Aim - Please find each line in the items below that contains the string "icon" and copy those lines out. Matching is case-sensitive.

Records in a dataset
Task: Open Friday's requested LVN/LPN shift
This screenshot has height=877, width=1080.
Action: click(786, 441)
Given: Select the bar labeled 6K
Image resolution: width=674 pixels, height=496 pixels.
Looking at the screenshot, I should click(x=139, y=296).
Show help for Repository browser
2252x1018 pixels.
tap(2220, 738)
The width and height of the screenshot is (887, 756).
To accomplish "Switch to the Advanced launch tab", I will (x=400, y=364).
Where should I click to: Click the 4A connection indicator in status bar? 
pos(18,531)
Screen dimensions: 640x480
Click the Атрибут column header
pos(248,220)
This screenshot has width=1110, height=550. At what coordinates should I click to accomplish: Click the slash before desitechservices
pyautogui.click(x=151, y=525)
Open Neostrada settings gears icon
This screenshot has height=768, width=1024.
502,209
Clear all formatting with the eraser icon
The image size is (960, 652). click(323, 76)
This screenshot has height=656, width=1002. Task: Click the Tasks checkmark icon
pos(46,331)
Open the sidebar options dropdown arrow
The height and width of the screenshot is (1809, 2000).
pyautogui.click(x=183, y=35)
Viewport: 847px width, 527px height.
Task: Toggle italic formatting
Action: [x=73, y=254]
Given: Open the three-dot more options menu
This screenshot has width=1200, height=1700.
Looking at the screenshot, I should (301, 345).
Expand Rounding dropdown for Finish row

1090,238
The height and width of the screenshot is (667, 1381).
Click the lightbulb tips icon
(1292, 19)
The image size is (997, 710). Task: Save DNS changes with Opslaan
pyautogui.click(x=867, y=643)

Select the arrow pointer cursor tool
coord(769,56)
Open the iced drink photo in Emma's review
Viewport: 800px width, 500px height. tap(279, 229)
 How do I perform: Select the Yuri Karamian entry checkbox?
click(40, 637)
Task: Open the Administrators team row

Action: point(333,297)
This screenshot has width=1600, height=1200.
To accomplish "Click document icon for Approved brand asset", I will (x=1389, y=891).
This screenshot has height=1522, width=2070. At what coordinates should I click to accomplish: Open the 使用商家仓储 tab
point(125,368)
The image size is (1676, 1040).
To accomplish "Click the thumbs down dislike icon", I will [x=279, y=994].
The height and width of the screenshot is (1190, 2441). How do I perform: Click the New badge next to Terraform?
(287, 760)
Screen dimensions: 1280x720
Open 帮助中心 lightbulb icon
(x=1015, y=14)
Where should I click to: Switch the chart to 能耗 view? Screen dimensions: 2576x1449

Full response -
Open Neostrada settings gears icon
Clear all formatting with the eraser icon
This screenshot has height=656, width=1002. Task: Click the Tasks checkmark icon
Click the lightbulb tips icon
To accomplish "Click document icon for Approved brand asset", I will (x=1389, y=891).
To accomplish "Click the thumbs down dislike icon", I will [x=279, y=994].
Open 帮助中心 lightbulb icon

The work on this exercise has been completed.